BEGIN
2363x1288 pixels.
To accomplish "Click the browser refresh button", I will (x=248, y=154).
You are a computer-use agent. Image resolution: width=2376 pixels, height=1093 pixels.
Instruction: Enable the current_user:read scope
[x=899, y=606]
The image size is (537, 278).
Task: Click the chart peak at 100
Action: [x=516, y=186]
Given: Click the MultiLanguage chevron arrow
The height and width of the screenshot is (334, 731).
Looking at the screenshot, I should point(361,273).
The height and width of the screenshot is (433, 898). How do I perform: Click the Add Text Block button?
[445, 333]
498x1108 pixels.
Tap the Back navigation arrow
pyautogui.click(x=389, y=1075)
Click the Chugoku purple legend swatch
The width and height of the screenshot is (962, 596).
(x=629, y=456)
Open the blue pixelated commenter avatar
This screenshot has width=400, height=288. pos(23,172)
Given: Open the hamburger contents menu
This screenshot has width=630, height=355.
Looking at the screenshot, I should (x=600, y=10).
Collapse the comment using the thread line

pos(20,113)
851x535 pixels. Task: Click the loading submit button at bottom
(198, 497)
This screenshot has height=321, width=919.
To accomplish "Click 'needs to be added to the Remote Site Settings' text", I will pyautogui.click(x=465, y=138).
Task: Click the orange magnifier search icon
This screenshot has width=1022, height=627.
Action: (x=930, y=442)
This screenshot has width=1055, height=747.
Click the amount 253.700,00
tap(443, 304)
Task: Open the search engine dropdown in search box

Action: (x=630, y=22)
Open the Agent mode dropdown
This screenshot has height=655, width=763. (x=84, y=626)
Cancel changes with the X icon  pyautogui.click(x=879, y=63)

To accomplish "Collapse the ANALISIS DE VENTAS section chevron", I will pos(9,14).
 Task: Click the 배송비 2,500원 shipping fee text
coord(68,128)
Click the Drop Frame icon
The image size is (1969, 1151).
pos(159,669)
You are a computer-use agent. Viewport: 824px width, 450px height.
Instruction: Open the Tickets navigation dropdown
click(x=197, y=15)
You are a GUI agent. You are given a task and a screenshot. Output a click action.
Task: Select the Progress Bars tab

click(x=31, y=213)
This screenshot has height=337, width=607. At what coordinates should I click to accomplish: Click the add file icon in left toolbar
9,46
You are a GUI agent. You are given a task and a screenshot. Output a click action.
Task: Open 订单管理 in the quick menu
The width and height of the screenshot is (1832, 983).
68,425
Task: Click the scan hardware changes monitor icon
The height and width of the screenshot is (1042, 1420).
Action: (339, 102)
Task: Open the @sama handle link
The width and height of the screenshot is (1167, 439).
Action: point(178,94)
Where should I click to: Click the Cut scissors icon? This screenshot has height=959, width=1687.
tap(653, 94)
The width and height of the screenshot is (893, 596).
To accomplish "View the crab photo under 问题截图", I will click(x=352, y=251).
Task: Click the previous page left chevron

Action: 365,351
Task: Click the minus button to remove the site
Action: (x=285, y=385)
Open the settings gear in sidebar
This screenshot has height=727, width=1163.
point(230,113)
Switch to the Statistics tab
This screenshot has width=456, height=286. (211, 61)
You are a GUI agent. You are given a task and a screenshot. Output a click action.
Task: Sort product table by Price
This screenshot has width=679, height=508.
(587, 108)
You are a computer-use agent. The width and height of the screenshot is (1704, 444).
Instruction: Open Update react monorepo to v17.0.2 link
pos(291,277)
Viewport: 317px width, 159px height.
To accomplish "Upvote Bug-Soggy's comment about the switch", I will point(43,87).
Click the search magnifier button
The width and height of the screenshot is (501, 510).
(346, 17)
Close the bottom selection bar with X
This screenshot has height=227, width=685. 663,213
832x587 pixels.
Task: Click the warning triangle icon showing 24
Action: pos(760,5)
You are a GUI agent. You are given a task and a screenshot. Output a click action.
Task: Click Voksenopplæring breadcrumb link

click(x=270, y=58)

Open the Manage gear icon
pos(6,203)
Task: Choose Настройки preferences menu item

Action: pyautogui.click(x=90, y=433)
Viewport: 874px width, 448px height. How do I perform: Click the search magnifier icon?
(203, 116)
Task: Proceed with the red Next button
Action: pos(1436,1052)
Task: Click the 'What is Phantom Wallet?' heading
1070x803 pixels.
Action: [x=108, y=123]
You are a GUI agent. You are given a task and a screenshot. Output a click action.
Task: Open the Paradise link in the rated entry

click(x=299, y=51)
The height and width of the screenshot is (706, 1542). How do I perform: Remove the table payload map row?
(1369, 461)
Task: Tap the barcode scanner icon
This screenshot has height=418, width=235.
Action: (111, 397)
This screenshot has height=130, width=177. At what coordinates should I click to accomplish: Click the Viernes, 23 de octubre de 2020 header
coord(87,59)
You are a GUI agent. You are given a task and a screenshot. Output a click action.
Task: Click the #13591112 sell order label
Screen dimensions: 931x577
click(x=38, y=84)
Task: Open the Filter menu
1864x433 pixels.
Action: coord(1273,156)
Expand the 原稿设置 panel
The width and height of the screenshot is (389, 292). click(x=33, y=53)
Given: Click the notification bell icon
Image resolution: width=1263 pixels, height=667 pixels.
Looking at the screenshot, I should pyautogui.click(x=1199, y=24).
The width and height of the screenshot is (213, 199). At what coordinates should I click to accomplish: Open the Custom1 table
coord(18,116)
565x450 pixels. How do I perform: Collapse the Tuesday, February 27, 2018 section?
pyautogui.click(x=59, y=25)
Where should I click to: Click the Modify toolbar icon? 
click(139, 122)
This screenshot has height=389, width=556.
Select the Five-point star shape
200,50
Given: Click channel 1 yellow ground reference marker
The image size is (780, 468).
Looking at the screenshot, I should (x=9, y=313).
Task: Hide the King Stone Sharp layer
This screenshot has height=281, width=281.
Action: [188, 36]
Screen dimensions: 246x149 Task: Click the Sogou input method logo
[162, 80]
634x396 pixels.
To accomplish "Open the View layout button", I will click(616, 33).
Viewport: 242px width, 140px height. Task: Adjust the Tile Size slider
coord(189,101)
END
Problem statement
Output every line of the items above as a JSON list of strings, one string per line, leaving out blank lines.

Exercise solution
[
  "2363x1288 pixels.",
  "To accomplish \"Click the browser refresh button\", I will (x=248, y=154).",
  "You are a computer-use agent. Image resolution: width=2376 pixels, height=1093 pixels.",
  "Instruction: Enable the current_user:read scope",
  "[x=899, y=606]",
  "The image size is (537, 278).",
  "Task: Click the chart peak at 100",
  "Action: [x=516, y=186]",
  "Given: Click the MultiLanguage chevron arrow",
  "The height and width of the screenshot is (334, 731).",
  "Looking at the screenshot, I should point(361,273).",
  "The height and width of the screenshot is (433, 898). How do I perform: Click the Add Text Block button?",
  "[445, 333]",
  "498x1108 pixels.",
  "Tap the Back navigation arrow",
  "pyautogui.click(x=389, y=1075)",
  "Click the Chugoku purple legend swatch",
  "The width and height of the screenshot is (962, 596).",
  "(x=629, y=456)",
  "Open the blue pixelated commenter avatar",
  "This screenshot has width=400, height=288. pos(23,172)",
  "Given: Open the hamburger contents menu",
  "This screenshot has width=630, height=355.",
  "Looking at the screenshot, I should (x=600, y=10).",
  "Collapse the comment using the thread line",
  "pos(20,113)",
  "851x535 pixels. Task: Click the loading submit button at bottom",
  "(198, 497)",
  "This screenshot has height=321, width=919.",
  "To accomplish \"Click 'needs to be added to the Remote Site Settings' text\", I will pyautogui.click(x=465, y=138).",
  "Task: Click the orange magnifier search icon",
  "This screenshot has width=1022, height=627.",
  "Action: (x=930, y=442)",
  "This screenshot has width=1055, height=747.",
  "Click the amount 253.700,00",
  "tap(443, 304)",
  "Task: Open the search engine dropdown in search box",
  "Action: (x=630, y=22)",
  "Open the Agent mode dropdown",
  "This screenshot has height=655, width=763. (x=84, y=626)",
  "Cancel changes with the X icon  pyautogui.click(x=879, y=63)",
  "To accomplish \"Collapse the ANALISIS DE VENTAS section chevron\", I will pos(9,14).",
  " Task: Click the 배송비 2,500원 shipping fee text",
  "coord(68,128)",
  "Click the Drop Frame icon",
  "The image size is (1969, 1151).",
  "pos(159,669)",
  "You are a computer-use agent. Viewport: 824px width, 450px height.",
  "Instruction: Open the Tickets navigation dropdown",
  "click(x=197, y=15)",
  "You are a GUI agent. You are given a task and a screenshot. Output a click action.",
  "Task: Select the Progress Bars tab",
  "click(x=31, y=213)",
  "This screenshot has height=337, width=607. At what coordinates should I click to accomplish: Click the add file icon in left toolbar",
  "9,46",
  "You are a GUI agent. You are given a task and a screenshot. Output a click action.",
  "Task: Open 订单管理 in the quick menu",
  "The width and height of the screenshot is (1832, 983).",
  "68,425",
  "Task: Click the scan hardware changes monitor icon",
  "The height and width of the screenshot is (1042, 1420).",
  "Action: (339, 102)",
  "Task: Open the @sama handle link",
  "The width and height of the screenshot is (1167, 439).",
  "Action: point(178,94)",
  "Where should I click to: Click the Cut scissors icon? This screenshot has height=959, width=1687.",
  "tap(653, 94)",
  "The width and height of the screenshot is (893, 596).",
  "To accomplish \"View the crab photo under 问题截图\", I will click(x=352, y=251).",
  "Task: Click the previous page left chevron",
  "Action: 365,351",
  "Task: Click the minus button to remove the site",
  "Action: (x=285, y=385)",
  "Open the settings gear in sidebar",
  "This screenshot has height=727, width=1163.",
  "point(230,113)",
  "Switch to the Statistics tab",
  "This screenshot has width=456, height=286. (211, 61)",
  "You are a GUI agent. You are given a task and a screenshot. Output a click action.",
  "Task: Sort product table by Price",
  "This screenshot has width=679, height=508.",
  "(587, 108)",
  "You are a computer-use agent. The width and height of the screenshot is (1704, 444).",
  "Instruction: Open Update react monorepo to v17.0.2 link",
  "pos(291,277)",
  "Viewport: 317px width, 159px height.",
  "To accomplish \"Upvote Bug-Soggy's comment about the switch\", I will point(43,87).",
  "Click the search magnifier button",
  "The width and height of the screenshot is (501, 510).",
  "(346, 17)",
  "Close the bottom selection bar with X",
  "This screenshot has height=227, width=685. 663,213",
  "832x587 pixels.",
  "Task: Click the warning triangle icon showing 24",
  "Action: pos(760,5)",
  "You are a GUI agent. You are given a task and a screenshot. Output a click action.",
  "Task: Click Voksenopplæring breadcrumb link",
  "click(x=270, y=58)",
  "Open the Manage gear icon",
  "pos(6,203)",
  "Task: Choose Настройки preferences menu item",
  "Action: pyautogui.click(x=90, y=433)",
  "Viewport: 874px width, 448px height. How do I perform: Click the search magnifier icon?",
  "(203, 116)",
  "Task: Proceed with the red Next button",
  "Action: pos(1436,1052)",
  "Task: Click the 'What is Phantom Wallet?' heading",
  "1070x803 pixels.",
  "Action: [x=108, y=123]",
  "You are a GUI agent. You are given a task and a screenshot. Output a click action.",
  "Task: Open the Paradise link in the rated entry",
  "click(x=299, y=51)",
  "The height and width of the screenshot is (706, 1542). How do I perform: Remove the table payload map row?",
  "(1369, 461)",
  "Task: Tap the barcode scanner icon",
  "This screenshot has height=418, width=235.",
  "Action: (111, 397)",
  "This screenshot has height=130, width=177. At what coordinates should I click to accomplish: Click the Viernes, 23 de octubre de 2020 header",
  "coord(87,59)",
  "You are a GUI agent. You are given a task and a screenshot. Output a click action.",
  "Task: Click the #13591112 sell order label",
  "Screen dimensions: 931x577",
  "click(x=38, y=84)",
  "Task: Open the Filter menu",
  "1864x433 pixels.",
  "Action: coord(1273,156)",
  "Expand the 原稿设置 panel",
  "The width and height of the screenshot is (389, 292). click(x=33, y=53)",
  "Given: Click the notification bell icon",
  "Image resolution: width=1263 pixels, height=667 pixels.",
  "Looking at the screenshot, I should pyautogui.click(x=1199, y=24).",
  "The width and height of the screenshot is (213, 199). At what coordinates should I click to accomplish: Open the Custom1 table",
  "coord(18,116)",
  "565x450 pixels. How do I perform: Collapse the Tuesday, February 27, 2018 section?",
  "pyautogui.click(x=59, y=25)",
  "Where should I click to: Click the Modify toolbar icon? ",
  "click(139, 122)",
  "This screenshot has height=389, width=556.",
  "Select the Five-point star shape",
  "200,50",
  "Given: Click channel 1 yellow ground reference marker",
  "The image size is (780, 468).",
  "Looking at the screenshot, I should (x=9, y=313).",
  "Task: Hide the King Stone Sharp layer",
  "This screenshot has height=281, width=281.",
  "Action: [188, 36]",
  "Screen dimensions: 246x149 Task: Click the Sogou input method logo",
  "[162, 80]",
  "634x396 pixels.",
  "To accomplish \"Open the View layout button\", I will click(616, 33).",
  "Viewport: 242px width, 140px height. Task: Adjust the Tile Size slider",
  "coord(189,101)"
]